Também nunca me ocorrera fechar, literalmente, a última edição de um periódico tão tradicional quanto a Gazeta Mercantil, que parou de circular não porque era inviável editorial ou comercialmente, mas sim pelas infelizes idiossincrasias de seus administradores. Apesar de nossas indigentes condições de trabalho, isso jamais empobreceu nossa vontade de redigir um bom jornal. Aprendíamos, dia a dia, a fazer mais com cada vez menos, a usar a preterição no oferecimento de pautas como inspiração para escrever histórias diferentes das oficiais. E recobramos nosso respeito ao oferecer ao leitor um produto melhor do que aquele que ele esperava (e nossos concorrentes também).
Éramos privados das mais comezinhas necessidades para o exercício profissional e, ainda assim, o jornal não deixou de ser impresso um só dia. Concluir cada edição não era mais uma obrigação contratual. Tornou-se uma causa para todos que trabalhavam na empresa. Essa solidariedade coletiva contribuía para amenizar nossas angústias pessoais. Entregar o jornal pronto era mais que um dever cumprido. Soava cotidianamente como um ato de heroísmo de todos os envolvidos nessa tarefa.

(Entradas de posição dos itens)
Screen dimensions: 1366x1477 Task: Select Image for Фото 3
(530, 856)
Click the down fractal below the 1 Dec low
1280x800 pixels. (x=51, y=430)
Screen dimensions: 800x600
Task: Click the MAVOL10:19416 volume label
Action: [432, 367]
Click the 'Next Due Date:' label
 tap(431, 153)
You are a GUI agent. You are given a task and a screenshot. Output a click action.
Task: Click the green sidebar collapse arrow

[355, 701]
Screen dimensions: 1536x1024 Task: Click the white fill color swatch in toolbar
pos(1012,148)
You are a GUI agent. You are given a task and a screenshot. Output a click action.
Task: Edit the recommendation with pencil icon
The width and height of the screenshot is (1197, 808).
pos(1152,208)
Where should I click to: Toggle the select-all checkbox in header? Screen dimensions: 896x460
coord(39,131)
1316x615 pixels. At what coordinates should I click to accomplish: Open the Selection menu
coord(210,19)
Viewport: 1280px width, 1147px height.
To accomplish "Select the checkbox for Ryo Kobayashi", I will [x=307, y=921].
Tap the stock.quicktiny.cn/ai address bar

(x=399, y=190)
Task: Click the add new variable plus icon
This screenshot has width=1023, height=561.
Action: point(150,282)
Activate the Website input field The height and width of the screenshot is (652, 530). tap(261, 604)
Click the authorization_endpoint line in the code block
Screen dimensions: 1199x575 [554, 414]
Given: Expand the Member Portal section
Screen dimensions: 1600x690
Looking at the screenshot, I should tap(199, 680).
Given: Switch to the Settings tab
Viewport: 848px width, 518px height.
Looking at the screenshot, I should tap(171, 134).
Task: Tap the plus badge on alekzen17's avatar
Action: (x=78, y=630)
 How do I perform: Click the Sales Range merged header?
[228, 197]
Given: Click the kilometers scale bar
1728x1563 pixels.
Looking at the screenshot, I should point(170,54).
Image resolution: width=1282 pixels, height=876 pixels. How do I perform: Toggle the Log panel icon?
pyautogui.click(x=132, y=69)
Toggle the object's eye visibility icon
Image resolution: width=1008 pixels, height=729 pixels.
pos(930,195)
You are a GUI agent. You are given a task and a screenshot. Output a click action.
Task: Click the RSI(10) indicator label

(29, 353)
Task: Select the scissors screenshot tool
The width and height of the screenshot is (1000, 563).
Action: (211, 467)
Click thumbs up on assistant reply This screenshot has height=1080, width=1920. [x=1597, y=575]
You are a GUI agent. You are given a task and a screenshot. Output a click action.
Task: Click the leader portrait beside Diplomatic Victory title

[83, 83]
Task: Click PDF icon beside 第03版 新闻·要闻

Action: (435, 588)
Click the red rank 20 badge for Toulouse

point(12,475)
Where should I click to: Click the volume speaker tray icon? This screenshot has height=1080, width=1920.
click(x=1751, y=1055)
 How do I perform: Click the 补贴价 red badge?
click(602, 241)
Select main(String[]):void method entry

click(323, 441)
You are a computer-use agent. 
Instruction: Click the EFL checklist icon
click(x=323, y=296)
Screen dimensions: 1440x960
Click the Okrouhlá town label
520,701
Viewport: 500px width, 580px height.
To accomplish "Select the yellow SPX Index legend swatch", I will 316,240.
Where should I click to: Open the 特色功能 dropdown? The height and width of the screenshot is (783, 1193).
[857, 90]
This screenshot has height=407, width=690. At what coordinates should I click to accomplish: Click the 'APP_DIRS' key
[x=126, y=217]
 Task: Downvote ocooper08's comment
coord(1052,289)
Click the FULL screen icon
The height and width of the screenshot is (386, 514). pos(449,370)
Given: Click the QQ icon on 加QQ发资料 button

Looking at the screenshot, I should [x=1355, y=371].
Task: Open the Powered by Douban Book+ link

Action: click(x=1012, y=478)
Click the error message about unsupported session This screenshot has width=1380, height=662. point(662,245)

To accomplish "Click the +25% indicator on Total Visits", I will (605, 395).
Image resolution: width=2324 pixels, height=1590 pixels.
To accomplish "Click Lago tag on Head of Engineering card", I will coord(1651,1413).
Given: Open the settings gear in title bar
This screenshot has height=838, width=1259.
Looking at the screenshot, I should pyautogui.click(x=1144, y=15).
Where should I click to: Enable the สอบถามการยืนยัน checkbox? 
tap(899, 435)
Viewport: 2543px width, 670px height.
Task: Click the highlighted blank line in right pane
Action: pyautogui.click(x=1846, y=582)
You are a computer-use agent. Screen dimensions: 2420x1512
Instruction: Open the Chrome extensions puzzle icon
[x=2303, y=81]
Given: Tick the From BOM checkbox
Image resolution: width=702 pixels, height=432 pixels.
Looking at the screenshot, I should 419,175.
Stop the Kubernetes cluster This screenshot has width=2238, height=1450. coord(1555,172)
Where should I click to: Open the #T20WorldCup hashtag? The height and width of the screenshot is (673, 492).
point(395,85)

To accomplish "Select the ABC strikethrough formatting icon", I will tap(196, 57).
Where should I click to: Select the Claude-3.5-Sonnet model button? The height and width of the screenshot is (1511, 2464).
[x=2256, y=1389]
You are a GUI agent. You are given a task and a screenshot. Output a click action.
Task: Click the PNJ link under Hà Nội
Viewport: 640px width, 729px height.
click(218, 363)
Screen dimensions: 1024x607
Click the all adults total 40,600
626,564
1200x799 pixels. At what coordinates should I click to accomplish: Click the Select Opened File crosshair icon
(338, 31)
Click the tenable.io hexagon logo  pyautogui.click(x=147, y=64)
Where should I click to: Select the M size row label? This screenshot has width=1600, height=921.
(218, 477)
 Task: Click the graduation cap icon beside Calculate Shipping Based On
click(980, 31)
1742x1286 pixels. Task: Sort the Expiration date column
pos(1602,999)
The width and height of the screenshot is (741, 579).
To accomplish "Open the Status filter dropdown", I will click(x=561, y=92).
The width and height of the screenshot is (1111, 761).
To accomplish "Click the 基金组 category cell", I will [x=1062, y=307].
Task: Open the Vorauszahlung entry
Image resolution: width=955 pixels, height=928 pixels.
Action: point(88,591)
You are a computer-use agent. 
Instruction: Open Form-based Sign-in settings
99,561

[Conjunto de tarefas]:
1. Responda com base no relato sobre a Gazeta Mercantil:
(a) Por que motivo o jornal parou de circular?
(b) O que a equipe aprendia a fazer dia a dia?
(c) Em quantos dias o jornal deixou de ser impresso?
2. Explique, com base no relato sobre a Gazeta Mercantil, de onde vinha a solidariedade coletiva da equipe e que efeito ela tinha.
3. Prossiga com o relato sobre a Gazeta Mercantil a partir do ponto em que ele termina.

[Respostas por tarefa]:
1.
(a) O jornal parou pelas infelizes idiossincrasias de seus administradores, e não por ser inviável editorial ou comercialmente.
(b) A equipe aprendia a fazer mais com cada vez menos e a usar a preterição no oferecimento de pautas como inspiração para escrever histórias diferentes das oficiais.
(c) Em nenhum: o jornal não deixou de ser impresso um só dia.

2. Concluir cada edição deixou de ser uma obrigação contratual e se tornou uma causa para todos que trabalhavam na empresa. Essa solidariedade coletiva ajudava a amenizar as angústias pessoais de cada um.

3.
Quem não viveu esses momentos imaginará que estou exagerando. Quem viveu sabe que estou sendo até parcimonioso nos detalhes. Fico imaginando o que conseguiríamos fazer se trabalhássemos numa empresa normal.
Essa era a nossa redação, que não escondia seus erros, ainda que lhe sonegassem seus acertos; que se manteve íntegra a despeito de todas as situações adversas que lhe infligiram e da qual sempre vou me orgulhar de ter comandado e que me ensinou a ser um profissional muito melhor do que eu era antes de participar dela.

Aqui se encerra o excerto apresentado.